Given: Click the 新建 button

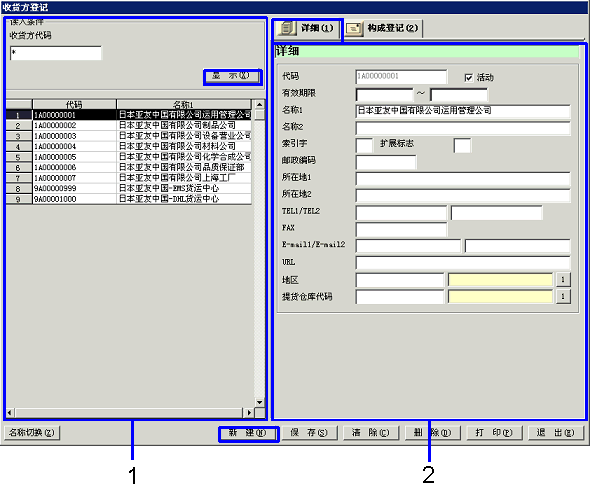Looking at the screenshot, I should click(x=248, y=433).
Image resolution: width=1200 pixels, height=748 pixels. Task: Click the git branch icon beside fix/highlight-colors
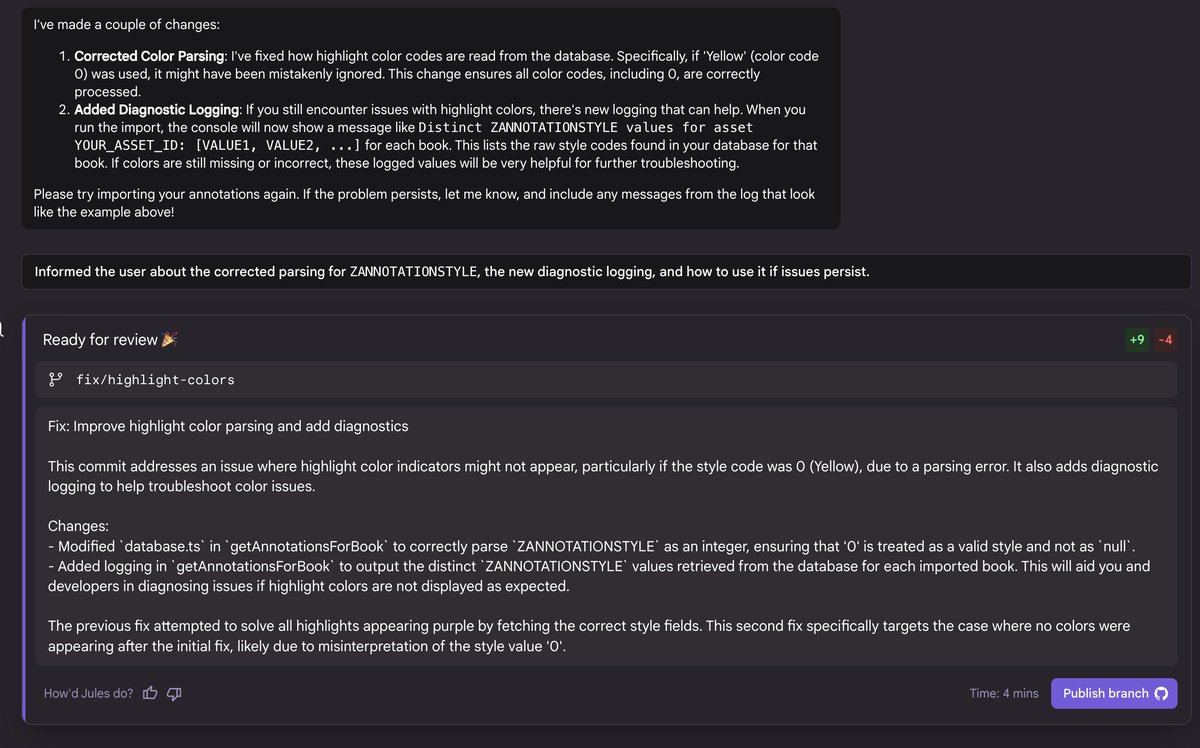(55, 380)
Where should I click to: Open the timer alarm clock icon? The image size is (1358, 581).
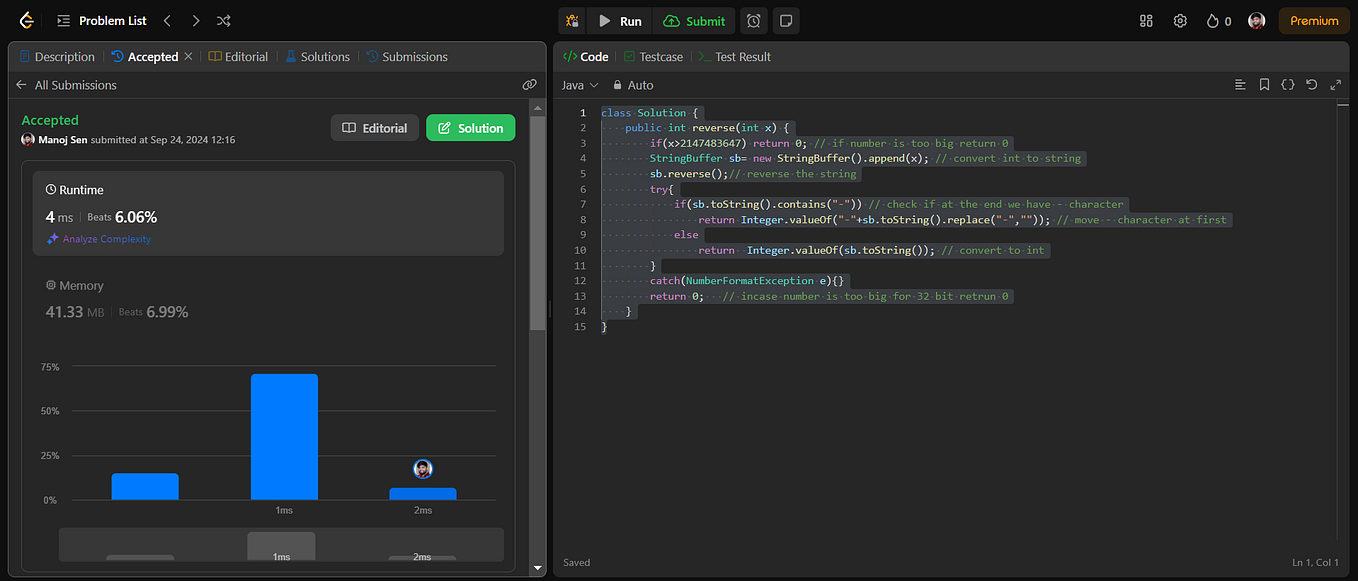click(754, 21)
· · · · · · ·
• Problem to solve
From the material above, write out exactly the lines from the line with "Where should I" through the closing line, inclusive, and no pictures.

• Response to the exercise
Where should I click to: Open the timer alarm clock icon? The image size is (1358, 581).
click(754, 21)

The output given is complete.